Politik uang bahkan tidak saja bergerak di putaran membeli suara, menjanjikan materi tertentu maupun memberi sumbangan terhadap suatu komunitas, tetapi berpengaruh besar terhadap seluruh dinamika pemilihan, seperti proses perhitungan hasil pemilu maupun proses rekapitulasi data akhir pemilihan.
Pelanggaran berupa money politic dapat mencederai demokrasi serta esensi politik yang sesungguhnya.
Selain itu praktik politik uang juga membatasi hak masyarakat untuk memilih dan mempertimbangkan kualifikasi pasangan calon dengan alasan hak suara yang telah dibeli dengan uang.
Rupanya agenda ini cukup kejam untuk pemilih pemula, karena sejak dini sudah menanamkan konsep politik uang sebagai suatu hal yang menguntungkan.
Politik hadir dengan wajah ganda di tengah-tengah kehidupan masyarakat, mendestruksi konsep awal politik itu sendiri.
Penyelenggaran pemilu yang bersih merupakan sebuah tanda wajah peradaban suatu negara. Hal ini mau mempertegas bahwa pemilu bukan hanya sebagai jembatan untuk mensuksesi kekuasaan dari golongan dan kepentingan tertetu, tetapi gambaran wajah peradaban suatu negara yang kredibel atas hasil pemilihan yang bersih dan jujur.
Maka, perlu diusahakan proses penyelenggaraan yang didasarkan pada nilai-nilai moral yang dijunjung tinggi masyarakat.
Sejauh ini praktik membeli suara masih menjadi tren, namun apakah kita membatasi diri untuk keluar dari cara pikir serta praktik demoralisasi ini?
Tentu banyak hal yang bisa dilakukan untuk memperbaiki strukturalisasi demokrasi kita saat ini, dan cukup menyita waktu serta proses yang lama dalam menemukan penangan yang tepat untuk membentengi strategi pemutusan mata rantai politik uang.

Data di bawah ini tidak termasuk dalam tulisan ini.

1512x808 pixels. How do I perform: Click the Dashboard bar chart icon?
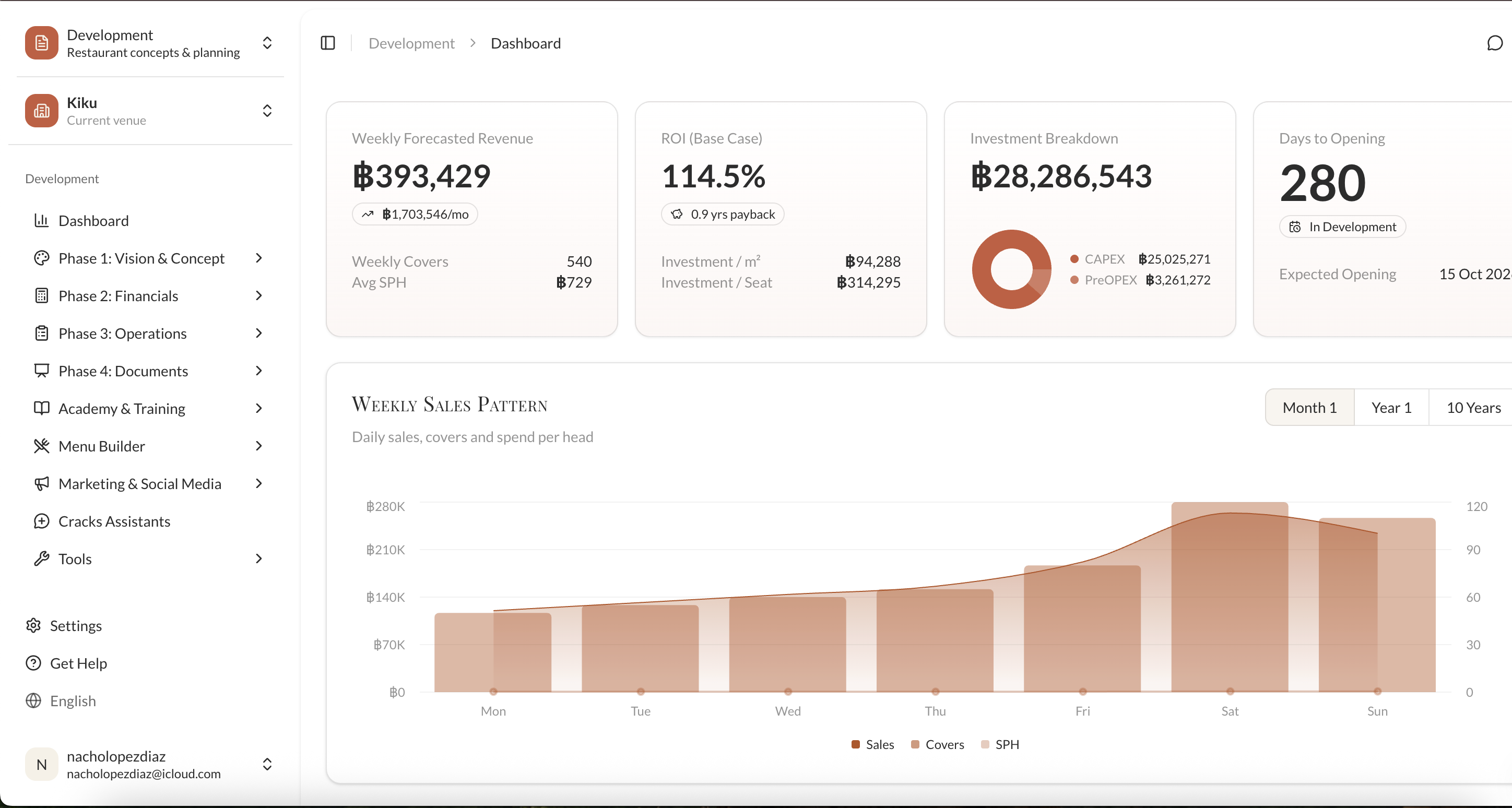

Maka, perlu diupayakan sebuah gerakan anti politik uang yang dimulai dari kelompok dan unit kecil masyarakat, terutama langkah antisipatif atau pertolongan segera bagi pemilih baru.
Pemilih baru menjadi tonggak untuk membantu proses perbaikan sistem dan tatanan politik kita.
Pertolongan segara ini dapat dilakukan dengan mensosialisasikan pendidikan politik serta praktik-praktik politik yang asli.
Pemilih baruu menjadi sarat atau tolak ukur kemajuan dari setiap usaha-usaha.
Seperti kata-kata Soekarno “berikan aku sepuluh pemuda, maka akan ku guncang dunia ini”.
Kutipan ini menerangkan posisi pemuda yang strategis dalam membantu peradaban dan kemajuan bangsa.
Pemuda merupakan tokoh paling sentral untuk memulihkan bangsa Indonesia. Mari kita pulihkan citra politik kita dengan mengatakan, “stop politik uang!”